┌────────

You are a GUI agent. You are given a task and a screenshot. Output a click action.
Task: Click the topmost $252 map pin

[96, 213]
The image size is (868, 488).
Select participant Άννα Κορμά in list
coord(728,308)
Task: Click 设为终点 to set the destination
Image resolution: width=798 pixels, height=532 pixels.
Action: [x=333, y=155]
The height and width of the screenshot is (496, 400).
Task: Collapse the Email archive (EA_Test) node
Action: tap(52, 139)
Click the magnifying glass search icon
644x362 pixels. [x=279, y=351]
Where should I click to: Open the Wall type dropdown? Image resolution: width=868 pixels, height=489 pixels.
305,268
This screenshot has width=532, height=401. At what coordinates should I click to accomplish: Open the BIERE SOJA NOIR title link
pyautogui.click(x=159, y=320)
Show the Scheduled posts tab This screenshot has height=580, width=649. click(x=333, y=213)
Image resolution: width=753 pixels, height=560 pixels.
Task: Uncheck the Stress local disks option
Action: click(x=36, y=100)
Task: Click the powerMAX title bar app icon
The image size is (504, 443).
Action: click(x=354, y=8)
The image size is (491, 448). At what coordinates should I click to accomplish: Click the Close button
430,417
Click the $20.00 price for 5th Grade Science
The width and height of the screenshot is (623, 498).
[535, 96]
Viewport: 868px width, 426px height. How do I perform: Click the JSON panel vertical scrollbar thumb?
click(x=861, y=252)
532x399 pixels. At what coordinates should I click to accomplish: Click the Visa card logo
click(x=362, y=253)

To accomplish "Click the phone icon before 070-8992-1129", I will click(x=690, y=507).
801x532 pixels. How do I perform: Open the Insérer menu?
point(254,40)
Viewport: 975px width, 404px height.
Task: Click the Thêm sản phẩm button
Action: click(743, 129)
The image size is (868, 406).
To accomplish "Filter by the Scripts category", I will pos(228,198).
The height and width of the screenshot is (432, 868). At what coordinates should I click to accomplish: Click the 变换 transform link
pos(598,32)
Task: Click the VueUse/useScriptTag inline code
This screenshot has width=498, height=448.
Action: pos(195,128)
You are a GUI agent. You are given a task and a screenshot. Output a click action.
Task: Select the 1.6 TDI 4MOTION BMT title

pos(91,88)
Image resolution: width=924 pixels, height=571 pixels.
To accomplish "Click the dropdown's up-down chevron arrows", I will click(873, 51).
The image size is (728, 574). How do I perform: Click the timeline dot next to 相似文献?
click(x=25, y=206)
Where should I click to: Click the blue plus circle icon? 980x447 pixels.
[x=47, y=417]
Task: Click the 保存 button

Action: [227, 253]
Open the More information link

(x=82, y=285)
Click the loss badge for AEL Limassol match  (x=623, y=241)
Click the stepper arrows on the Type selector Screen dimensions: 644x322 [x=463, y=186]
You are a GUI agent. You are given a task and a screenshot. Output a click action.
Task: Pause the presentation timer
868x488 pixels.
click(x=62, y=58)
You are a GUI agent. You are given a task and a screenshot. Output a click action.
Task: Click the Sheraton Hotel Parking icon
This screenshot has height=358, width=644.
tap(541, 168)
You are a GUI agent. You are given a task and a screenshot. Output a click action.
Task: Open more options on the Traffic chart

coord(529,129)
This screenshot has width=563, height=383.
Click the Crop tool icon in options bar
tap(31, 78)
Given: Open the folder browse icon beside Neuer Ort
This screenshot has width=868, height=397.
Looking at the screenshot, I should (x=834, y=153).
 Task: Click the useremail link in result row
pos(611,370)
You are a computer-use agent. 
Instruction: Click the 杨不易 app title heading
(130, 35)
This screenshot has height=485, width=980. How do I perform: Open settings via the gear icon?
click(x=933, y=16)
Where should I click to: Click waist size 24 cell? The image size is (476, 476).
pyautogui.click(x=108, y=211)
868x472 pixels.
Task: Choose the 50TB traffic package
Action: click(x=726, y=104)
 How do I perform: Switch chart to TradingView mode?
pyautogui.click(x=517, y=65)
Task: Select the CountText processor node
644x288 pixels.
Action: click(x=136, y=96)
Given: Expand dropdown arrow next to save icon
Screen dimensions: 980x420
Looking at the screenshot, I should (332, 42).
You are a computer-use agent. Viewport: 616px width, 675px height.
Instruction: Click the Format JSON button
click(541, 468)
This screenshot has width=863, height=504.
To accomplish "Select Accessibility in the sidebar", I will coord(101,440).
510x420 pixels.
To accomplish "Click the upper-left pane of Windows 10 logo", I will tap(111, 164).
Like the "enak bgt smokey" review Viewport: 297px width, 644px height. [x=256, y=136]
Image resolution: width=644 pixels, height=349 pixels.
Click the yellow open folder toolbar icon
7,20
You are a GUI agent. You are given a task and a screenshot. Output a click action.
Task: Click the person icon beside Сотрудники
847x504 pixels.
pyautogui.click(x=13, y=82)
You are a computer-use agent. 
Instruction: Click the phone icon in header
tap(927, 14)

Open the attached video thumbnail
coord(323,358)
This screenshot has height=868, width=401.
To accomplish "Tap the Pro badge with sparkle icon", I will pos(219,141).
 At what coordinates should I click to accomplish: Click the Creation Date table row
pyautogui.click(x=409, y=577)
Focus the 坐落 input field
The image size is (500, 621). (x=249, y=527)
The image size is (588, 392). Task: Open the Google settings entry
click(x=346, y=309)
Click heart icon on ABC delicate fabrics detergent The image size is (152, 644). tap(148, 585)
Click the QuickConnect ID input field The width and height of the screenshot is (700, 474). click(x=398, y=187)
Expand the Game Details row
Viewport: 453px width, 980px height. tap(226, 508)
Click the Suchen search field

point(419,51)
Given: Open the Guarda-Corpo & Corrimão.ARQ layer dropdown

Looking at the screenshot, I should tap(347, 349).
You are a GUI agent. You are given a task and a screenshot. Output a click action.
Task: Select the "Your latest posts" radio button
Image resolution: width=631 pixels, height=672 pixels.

└────────

Your goal: Among the entries above, identify all lines with "badge" and copy them.

Written answer:
Click the loss badge for AEL Limassol match  (x=623, y=241)
To accomplish "Tap the Pro badge with sparkle icon", I will pos(219,141).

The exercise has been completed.